National aquifer mapping to improve Far North groundwater knowledge
We are helping the Far North build a better picture of their groundwater through an aerial electromagnetic survey of the Aupōuri aquifer
The first flight was last week - with GNS Scientists Rogier Westerhoff, Thomas Brakenrig and Maiwenn Herpe, gathering with Northland Regional Council's Susie Osbaldiston and the community to see it off.
The Aupōuri aquifer is an area of natural underground water storage where water flows into, through rocks, sediment and shell beds.

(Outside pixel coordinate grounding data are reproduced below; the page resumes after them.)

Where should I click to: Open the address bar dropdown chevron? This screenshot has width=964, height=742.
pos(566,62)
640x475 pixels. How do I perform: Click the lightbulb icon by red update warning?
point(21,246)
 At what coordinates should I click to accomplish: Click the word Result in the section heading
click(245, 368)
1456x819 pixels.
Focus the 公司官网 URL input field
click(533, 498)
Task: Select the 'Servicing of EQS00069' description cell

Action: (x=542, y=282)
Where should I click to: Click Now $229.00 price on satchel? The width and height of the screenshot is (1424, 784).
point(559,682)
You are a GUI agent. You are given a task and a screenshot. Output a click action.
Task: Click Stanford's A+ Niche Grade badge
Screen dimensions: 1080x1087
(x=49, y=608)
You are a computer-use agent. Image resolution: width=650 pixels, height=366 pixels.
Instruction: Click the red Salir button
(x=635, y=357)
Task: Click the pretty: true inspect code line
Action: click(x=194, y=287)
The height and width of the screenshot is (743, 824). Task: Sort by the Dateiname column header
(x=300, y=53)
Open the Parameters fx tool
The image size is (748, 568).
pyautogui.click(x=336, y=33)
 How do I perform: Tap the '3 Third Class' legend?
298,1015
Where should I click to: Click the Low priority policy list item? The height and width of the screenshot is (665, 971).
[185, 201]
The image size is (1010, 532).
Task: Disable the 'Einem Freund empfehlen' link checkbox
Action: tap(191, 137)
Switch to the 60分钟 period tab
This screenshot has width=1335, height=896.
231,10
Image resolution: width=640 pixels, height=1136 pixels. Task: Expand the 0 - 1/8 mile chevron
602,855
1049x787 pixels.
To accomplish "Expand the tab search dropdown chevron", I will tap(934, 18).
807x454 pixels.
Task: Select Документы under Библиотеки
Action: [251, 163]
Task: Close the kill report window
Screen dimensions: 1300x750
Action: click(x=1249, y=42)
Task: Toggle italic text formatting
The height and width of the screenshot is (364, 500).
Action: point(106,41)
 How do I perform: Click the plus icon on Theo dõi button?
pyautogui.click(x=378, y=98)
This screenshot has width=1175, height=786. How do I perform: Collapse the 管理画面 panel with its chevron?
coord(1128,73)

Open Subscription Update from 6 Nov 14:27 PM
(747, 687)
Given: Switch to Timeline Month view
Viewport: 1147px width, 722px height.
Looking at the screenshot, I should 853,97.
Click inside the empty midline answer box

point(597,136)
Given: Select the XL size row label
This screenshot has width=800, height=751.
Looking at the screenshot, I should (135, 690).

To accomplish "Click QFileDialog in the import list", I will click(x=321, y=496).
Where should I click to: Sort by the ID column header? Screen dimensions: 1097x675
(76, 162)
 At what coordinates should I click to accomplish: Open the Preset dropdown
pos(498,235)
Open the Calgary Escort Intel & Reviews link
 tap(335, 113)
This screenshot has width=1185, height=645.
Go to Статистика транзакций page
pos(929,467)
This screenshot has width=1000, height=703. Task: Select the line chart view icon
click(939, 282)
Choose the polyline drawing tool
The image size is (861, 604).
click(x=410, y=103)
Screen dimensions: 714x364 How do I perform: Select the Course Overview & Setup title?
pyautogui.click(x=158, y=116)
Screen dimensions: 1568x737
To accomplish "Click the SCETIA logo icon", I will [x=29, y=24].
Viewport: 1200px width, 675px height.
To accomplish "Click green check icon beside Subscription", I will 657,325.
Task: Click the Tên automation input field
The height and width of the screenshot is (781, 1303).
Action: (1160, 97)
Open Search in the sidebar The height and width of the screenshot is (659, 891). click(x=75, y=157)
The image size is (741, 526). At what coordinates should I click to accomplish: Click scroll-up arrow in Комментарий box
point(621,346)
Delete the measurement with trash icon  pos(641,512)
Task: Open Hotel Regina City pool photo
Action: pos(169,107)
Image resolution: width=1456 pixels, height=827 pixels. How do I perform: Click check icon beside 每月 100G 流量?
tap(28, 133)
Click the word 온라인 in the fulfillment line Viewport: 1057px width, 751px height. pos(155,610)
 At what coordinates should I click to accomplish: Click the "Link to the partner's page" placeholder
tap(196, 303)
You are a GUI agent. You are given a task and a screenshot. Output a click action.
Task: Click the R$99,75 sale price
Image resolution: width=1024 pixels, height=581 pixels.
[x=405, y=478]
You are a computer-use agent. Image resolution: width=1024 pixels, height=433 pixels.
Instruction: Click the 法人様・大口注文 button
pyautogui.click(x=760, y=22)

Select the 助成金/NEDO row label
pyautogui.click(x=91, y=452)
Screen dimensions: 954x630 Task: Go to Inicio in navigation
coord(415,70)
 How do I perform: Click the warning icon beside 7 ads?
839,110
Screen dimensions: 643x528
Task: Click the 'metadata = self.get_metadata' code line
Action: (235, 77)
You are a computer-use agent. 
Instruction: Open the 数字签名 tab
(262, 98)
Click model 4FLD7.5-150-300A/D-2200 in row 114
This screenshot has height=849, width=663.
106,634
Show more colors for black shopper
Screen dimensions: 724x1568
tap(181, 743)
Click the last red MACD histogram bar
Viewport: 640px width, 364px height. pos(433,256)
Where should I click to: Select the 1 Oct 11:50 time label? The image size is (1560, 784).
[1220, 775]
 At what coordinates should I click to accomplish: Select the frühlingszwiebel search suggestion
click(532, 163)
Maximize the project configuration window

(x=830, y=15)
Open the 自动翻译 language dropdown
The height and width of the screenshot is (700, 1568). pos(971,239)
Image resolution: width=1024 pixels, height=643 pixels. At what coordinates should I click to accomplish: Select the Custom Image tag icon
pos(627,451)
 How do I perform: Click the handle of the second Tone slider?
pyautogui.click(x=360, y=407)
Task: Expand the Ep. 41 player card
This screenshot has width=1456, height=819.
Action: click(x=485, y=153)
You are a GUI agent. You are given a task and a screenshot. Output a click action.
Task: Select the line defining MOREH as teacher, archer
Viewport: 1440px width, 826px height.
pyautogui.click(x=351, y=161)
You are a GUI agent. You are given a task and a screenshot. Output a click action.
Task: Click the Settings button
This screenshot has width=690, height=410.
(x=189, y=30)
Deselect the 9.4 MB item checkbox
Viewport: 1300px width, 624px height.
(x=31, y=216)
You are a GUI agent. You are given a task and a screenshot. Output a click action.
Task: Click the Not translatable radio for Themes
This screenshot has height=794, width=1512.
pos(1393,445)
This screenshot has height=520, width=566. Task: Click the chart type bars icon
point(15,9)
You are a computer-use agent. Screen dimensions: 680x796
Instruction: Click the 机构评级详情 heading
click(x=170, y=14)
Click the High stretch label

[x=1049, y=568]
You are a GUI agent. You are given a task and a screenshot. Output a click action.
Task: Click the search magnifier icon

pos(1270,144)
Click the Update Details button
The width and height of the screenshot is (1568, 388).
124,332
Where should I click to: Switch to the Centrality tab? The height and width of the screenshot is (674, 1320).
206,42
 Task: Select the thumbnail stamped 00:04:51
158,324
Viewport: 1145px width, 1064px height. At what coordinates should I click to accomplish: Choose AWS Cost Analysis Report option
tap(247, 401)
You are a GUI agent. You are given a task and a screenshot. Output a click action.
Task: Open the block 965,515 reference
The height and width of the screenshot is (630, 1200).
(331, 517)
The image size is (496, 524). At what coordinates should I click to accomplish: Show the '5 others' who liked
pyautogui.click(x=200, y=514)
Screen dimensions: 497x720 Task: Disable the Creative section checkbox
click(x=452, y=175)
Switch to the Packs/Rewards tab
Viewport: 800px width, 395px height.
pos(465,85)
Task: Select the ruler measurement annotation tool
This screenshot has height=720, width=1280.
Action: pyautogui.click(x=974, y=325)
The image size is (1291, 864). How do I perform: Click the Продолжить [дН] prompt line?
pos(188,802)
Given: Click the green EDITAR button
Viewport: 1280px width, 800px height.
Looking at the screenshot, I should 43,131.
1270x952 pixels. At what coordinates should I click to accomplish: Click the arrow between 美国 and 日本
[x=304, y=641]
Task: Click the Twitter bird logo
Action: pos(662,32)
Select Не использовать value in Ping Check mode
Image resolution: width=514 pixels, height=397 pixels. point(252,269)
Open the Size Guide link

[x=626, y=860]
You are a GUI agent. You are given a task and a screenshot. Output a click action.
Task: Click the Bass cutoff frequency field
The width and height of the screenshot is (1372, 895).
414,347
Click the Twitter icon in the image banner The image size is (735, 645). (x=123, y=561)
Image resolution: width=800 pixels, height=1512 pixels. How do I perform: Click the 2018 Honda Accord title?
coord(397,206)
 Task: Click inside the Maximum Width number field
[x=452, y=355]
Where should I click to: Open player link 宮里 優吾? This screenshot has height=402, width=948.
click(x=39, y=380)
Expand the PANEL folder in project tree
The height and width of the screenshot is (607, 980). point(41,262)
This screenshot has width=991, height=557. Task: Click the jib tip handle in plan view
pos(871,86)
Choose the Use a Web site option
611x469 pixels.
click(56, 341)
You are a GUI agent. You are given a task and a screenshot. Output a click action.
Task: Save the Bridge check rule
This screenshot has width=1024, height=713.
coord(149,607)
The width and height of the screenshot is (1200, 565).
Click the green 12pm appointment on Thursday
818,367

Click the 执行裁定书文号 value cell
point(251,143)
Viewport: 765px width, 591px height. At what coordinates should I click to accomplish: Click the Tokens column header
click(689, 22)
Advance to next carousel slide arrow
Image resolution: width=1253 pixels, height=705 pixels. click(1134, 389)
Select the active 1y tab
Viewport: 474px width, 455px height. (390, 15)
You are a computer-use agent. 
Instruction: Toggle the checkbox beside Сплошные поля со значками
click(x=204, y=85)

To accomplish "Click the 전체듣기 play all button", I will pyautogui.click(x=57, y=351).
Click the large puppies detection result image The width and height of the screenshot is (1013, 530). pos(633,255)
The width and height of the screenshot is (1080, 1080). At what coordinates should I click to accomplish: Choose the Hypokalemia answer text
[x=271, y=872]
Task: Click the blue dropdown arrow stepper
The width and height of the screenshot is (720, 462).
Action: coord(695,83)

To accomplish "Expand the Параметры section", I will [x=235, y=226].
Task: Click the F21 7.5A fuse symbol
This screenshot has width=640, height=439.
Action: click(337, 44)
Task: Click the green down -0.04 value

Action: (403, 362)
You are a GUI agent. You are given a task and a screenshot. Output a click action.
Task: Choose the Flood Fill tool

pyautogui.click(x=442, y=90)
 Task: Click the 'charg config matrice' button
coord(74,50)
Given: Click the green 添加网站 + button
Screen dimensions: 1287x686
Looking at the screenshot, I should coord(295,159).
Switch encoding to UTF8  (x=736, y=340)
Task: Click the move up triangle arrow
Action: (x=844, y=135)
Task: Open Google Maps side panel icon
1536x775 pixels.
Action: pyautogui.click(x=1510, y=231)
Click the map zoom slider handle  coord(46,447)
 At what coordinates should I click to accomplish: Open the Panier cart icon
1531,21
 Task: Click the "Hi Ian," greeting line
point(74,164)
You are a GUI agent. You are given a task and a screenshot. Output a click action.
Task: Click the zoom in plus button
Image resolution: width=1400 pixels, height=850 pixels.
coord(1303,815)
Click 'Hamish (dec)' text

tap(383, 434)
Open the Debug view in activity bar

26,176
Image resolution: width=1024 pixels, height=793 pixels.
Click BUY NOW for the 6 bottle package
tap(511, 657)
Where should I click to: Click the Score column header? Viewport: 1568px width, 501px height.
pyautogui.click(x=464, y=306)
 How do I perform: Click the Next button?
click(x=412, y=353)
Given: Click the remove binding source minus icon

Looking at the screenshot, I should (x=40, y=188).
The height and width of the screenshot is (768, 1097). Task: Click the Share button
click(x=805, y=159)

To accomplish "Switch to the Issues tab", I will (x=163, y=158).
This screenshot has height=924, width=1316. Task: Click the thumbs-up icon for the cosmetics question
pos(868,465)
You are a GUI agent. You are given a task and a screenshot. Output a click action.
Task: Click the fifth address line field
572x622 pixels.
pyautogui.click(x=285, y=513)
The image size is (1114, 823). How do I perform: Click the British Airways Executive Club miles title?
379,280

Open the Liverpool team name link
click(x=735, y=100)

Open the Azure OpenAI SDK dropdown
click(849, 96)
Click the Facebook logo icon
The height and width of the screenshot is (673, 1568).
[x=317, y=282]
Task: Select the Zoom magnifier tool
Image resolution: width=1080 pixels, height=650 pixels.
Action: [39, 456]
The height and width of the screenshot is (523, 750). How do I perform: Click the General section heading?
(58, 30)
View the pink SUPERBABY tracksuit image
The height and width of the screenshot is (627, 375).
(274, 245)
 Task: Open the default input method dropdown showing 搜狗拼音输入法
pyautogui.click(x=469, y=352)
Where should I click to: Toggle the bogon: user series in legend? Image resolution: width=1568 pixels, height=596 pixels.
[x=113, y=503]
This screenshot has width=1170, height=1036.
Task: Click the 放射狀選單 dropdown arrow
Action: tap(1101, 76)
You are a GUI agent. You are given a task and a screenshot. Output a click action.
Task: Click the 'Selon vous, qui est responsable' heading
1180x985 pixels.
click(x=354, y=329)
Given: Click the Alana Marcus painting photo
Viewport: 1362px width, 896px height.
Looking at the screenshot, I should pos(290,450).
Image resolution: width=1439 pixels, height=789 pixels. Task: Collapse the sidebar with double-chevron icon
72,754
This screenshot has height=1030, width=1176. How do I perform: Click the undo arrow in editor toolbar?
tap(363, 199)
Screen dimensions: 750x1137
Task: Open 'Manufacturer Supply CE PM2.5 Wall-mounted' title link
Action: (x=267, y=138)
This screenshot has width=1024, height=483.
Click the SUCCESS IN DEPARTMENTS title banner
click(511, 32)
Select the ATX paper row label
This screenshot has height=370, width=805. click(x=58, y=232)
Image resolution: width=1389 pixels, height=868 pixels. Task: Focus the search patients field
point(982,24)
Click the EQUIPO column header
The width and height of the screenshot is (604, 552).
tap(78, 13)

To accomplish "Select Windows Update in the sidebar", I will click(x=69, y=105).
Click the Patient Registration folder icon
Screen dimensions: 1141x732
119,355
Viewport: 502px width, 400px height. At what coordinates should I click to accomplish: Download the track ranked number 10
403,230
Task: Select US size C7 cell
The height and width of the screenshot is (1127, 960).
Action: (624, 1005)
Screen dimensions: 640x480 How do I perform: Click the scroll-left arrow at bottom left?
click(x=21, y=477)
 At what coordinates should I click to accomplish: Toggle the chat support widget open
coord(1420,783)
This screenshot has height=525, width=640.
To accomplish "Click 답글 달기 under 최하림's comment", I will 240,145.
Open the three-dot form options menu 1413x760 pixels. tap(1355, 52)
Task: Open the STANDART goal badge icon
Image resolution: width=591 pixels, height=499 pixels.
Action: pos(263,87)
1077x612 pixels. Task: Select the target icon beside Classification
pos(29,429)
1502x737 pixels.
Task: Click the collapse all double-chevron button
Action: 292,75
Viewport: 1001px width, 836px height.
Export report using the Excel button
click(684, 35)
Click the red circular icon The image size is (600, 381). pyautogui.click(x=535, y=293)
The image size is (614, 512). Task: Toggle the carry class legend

This part of the study involves a helicopter flying over the Aupōuri Peninsula, north of Kaitaia, and combining this with data from groundwater bores, to help us understand what is under the ground.
It will take time for GNS scientists to interpret and analyse the raw data, but the ultimate aim is to provide the information in a useful format for councils, mana whenua and the community.
This mapping is part of a much larger effort by GNS Science to map and characterise New Zealand’s aquifers, which will allow GNS Science to create advanced hydrogeological maps, methods and models to support sustainable and economic use of Aotearoa New Zealand’s groundwater resources.
The project idea came from the Te Hiku community and is overseen by the study project team, representing iwi, the community, landowners and councils.
The surveying is predominantly funded by Aqua Intel Aotearoa (AIA), a collaboration between Kānoa (the delivery arm of the Provincial Growth Fund) and GNS Science.